La terza chiassata di Landini è in fondo la più prevedibile, e riguarda la sostituzione del reddito di cittadinanza che sarà formalizzata dal governo: «Se le notizie saranno confermate, l’idea che in un momento in cui aumentano le povertà si tagli il reddito di cittadinanza a noi sembra una follia», ha detto il leader della Cgil. Ma a parte il fatto che l’intervento che il governo ha in animo appare animato da una buona dose di prudenza e cautela, era comunque scontato che una riforma sarebbe arrivata: anzi, si trattava di un preciso impegno dell’esecutivo. E semmai erano state proprio le opposizioni, visti gli annunci della Meloni, a reclamare che le carte venissero messe sul tavolo. Peraltro, non bisogna mai dimenticare che all’epoca il Pd votò contro l’istituzione del primo sussidio grillino: e quindi le urla di oggi hanno un puro valore strumentale.

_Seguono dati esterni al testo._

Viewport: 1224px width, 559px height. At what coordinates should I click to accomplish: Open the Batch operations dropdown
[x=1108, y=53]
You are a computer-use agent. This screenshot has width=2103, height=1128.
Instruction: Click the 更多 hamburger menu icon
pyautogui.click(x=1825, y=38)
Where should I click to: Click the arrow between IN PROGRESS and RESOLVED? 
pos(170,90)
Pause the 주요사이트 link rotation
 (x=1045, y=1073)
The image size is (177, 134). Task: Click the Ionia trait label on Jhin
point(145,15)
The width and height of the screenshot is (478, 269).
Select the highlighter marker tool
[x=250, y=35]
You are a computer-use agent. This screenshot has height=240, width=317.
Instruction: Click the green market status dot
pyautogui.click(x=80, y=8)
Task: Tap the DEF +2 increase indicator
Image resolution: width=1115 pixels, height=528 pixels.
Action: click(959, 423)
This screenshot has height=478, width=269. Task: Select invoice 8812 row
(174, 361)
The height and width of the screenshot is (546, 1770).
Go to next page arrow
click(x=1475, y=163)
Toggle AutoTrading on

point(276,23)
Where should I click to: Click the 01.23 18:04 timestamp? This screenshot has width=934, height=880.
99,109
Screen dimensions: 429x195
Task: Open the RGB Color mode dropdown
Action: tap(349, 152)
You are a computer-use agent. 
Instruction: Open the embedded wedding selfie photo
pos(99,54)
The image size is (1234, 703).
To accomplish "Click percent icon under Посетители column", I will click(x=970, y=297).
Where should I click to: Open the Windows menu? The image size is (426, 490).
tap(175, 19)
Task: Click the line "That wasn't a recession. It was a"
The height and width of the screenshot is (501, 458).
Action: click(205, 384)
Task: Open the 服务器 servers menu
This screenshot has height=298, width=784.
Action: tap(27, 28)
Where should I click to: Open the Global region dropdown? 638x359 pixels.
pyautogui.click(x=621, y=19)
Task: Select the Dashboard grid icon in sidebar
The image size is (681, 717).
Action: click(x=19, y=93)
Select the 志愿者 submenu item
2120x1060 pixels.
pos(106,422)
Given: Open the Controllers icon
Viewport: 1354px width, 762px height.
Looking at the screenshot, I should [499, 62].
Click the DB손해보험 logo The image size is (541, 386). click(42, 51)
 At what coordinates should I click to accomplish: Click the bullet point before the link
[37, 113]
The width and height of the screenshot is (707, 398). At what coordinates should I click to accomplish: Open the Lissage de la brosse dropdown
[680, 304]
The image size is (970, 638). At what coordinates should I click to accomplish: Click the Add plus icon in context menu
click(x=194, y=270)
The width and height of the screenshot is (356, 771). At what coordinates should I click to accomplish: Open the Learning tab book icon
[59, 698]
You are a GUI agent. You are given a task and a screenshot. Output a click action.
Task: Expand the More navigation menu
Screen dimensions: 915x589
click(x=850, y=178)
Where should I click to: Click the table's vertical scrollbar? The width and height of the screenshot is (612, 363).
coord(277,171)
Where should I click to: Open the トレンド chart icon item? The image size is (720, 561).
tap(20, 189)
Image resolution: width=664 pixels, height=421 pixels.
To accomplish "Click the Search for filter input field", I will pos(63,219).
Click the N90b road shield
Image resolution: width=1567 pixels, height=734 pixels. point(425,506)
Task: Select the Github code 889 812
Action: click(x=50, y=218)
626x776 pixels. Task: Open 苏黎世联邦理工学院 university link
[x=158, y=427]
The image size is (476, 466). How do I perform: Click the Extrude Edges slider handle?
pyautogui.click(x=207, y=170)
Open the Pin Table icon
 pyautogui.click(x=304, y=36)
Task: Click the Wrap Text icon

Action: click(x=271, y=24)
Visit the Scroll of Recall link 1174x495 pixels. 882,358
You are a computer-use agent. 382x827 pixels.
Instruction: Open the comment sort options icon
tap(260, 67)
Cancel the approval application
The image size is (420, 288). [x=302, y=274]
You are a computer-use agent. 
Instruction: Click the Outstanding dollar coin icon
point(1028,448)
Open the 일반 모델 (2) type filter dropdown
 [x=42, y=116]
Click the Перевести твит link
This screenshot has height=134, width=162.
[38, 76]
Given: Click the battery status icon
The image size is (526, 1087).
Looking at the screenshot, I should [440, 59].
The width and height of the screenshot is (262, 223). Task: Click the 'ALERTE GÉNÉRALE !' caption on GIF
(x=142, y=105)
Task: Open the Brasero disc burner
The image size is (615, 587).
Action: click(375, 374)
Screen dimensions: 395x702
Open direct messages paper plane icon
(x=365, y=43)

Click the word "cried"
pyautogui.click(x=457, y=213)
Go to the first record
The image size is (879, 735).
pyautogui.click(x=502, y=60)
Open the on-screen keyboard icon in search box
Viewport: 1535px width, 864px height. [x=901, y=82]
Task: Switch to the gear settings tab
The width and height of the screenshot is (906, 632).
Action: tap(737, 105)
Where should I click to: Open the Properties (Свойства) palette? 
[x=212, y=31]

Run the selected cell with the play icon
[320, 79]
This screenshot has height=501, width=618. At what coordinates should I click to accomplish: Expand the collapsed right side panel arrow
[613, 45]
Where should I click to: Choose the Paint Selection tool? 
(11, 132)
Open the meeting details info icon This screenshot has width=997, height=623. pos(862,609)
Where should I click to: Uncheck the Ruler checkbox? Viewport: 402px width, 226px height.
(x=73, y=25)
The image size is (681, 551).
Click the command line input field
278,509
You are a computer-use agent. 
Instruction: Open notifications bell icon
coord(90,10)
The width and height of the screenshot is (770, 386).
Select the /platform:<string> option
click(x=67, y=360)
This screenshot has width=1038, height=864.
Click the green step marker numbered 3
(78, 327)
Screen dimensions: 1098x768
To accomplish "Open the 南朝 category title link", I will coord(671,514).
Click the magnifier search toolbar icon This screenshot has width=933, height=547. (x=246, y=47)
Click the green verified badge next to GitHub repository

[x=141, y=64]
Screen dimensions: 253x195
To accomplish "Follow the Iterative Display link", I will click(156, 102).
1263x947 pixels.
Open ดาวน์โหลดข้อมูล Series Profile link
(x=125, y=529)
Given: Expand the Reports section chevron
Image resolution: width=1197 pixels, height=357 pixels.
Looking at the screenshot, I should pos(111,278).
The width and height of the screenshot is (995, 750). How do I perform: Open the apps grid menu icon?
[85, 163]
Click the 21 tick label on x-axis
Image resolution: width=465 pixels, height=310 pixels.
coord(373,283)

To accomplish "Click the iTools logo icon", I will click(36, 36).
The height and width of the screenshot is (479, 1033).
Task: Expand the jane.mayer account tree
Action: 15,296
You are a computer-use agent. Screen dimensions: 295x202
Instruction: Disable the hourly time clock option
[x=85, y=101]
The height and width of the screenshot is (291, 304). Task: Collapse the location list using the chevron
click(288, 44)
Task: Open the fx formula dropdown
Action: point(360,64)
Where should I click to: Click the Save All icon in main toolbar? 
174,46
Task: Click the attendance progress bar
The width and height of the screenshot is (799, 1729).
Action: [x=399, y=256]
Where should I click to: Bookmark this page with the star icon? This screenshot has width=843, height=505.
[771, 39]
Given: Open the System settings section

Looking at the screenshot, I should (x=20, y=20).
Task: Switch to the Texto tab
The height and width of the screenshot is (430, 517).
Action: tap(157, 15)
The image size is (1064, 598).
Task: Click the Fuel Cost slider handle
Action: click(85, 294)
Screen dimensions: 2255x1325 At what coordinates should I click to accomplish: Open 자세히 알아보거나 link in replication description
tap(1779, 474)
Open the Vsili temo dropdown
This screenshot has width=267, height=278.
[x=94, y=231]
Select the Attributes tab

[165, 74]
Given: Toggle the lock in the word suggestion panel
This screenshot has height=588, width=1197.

Morale. Prepariamoci alla solita cacofonia di un Primo Maggio di urla e improperi. Comizi nella prima parte della giornata, e - a seguire - il rito stanco del Concertone, con gli immancabili fervorini (o peggio) che, come ogni anno, giungeranno da «artisti» in cerca di titolo e di polemica. Non a caso, ha già messo le mani avanti il (traballante) direttore del Prime time Rai Stefano Coletta: «Il tema è scelto dai tre sindacati», ha detto un paio di giorni fa, riportato dalla Stampa di Torino, «ed è importante che sia così: non c’è alcuna volontà di politicizzazione». Ah no? «Detto questo», ecco il seguito, «altro discorso sono gli imprevisti: essendo una diretta, li può gestire solo una persona ossia il conduttore» (che per la cronaca sarà Ambra Angiolini affiancata da Fabrizio Biggio). E quindi noi dovremmo essere così ingenui da credere che, se l’uno o l’altro «artista» si abbandonerà a parole fuori luogo, si tratterà solo di un «imprevisto»? Non scherziamo: non serve un genio né un indovino per comprendere che quella piazza e quel palco rappresenteranno un’occasione troppo ghiotta - per i cantanti e non solo per loro - per fare da contraltare alla riunione del Consiglio dei ministri.